Reputation: 1630
I'm recoding multiple columns in a dataframe and have come across a strange result that I can't quite figure out. I'm probably not recoding in the most efficient manner possible, but it's mostly the error that I'm hoping someone can explain.
s1 = pd.DataFrame([np.nan, '1', '2', '3', '4', '5'], columns=['col1'])
s2 = pd.DataFrame([np.nan, 1, 2, 3, 4, 5], columns=['col1'])
s1_dic = {np.nan: np.nan, '1': 1, '2':2, '3':3, '4':3, '5':3}
s2_dic = {np.nan: np.nan, 1: 1, 2:2, 3:3, 4:3, 5:3}
s1['col1'].apply(lambda x: s1_dic[x])
s2['col1'].apply(lambda x: s2_dic[x])
s1 works fine, but when I try to do the same thing with a list of integers and a np.nan, I get KeyError: nan
which is confusing. Any help would be appreciated.
Upvotes: 3
Views: 2358
Reputation: 375405
A workaround is to use the get dict method, rather than the lambda:
In [11]: s1['col1'].apply(s1_dic.get)
Out[11]:
0 NaN
1 1
2 2
3 3
4 3
5 3
Name: col1, dtype: float64
In [12]: s2['col1'].apply(s2_dic.get)
Out[12]:
0 NaN
1 1
2 2
3 3
4 3
5 3
Name: col1, dtype: float64
It's not clear to me right now why this is different...
Note: the dicts can be accessed by nan:
In [21]: s1_dic[np.nan]
Out[21]: nan
In [22]: s2_dic[np.nan]
Out[22]: nan
and hash(np.nan) == 0
so it's not that...
Update: Apparently the issue is with np.nan
vs np.float64(np.nan)
, the former has np.nan is np.nan
(because np.nan
is bound to a specific instantiated nan object) whilst float('nan') is not float('nan')
:
This means that get won't find float('nan')
:
In [21]: nans = [float('nan') for _ in range(5)]
In [22]: {f: 1 for f in nans}
Out[22]: {nan: 1, nan: 1, nan: 1, nan: 1, nan: 1}
This means you can actually retrieve the nans from a dict, any such retrieval would be implementation specific! In fact, as the dict uses the id of these nans, this entire behavior above may be implementation specific (if nan shared the same id, as they may do in a REPL/ipython session).
You can catch the nullness beforehand:
In [31]: s2['col1'].apply(lambda x: s2_dic[x] if pd.notnull(x) else x)
Out[31]:
0 NaN
1 1
2 2
3 3
4 3
5 3
Name: col1, dtype: float64
But I think the original suggestion of using .get is a better option.
Upvotes: 2

- Exercise goal -
Transcribe the thread about the NaN dictionary lookup word for word, everything from "s2['col1'].apply(lambda x: s2_dic[x])" down to "In [11]: s1['col1'].apply(s1_dic.get)".

- Raw data -

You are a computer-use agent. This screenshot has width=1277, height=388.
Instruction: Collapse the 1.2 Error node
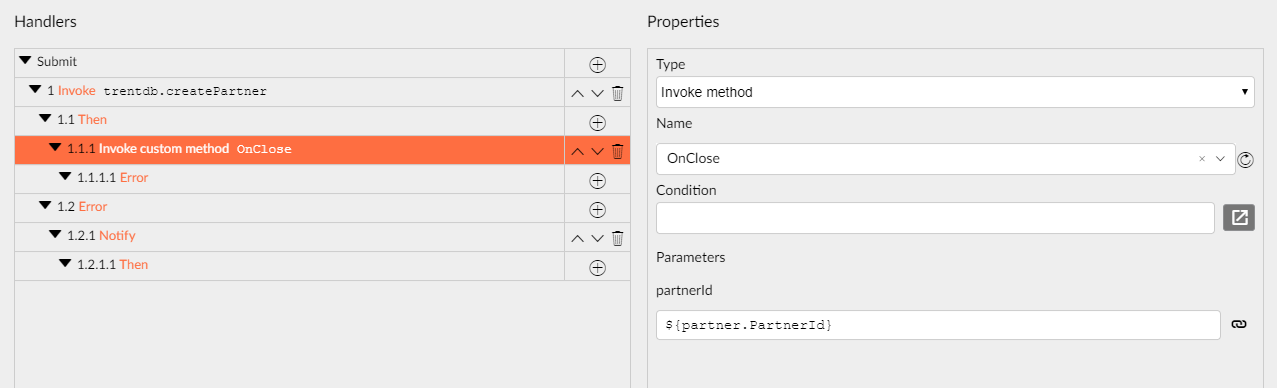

- Solution to the exercise -
s2['col1'].apply(lambda x: s2_dic[x])
s1 works fine, but when I try to do the same thing with a list of integers and a np.nan, I get KeyError: nan
which is confusing. Any help would be appreciated.
Upvotes: 3
Views: 2358
Reputation: 375405
A workaround is to use the get dict method, rather than the lambda:
In [11]: s1['col1'].apply(s1_dic.get)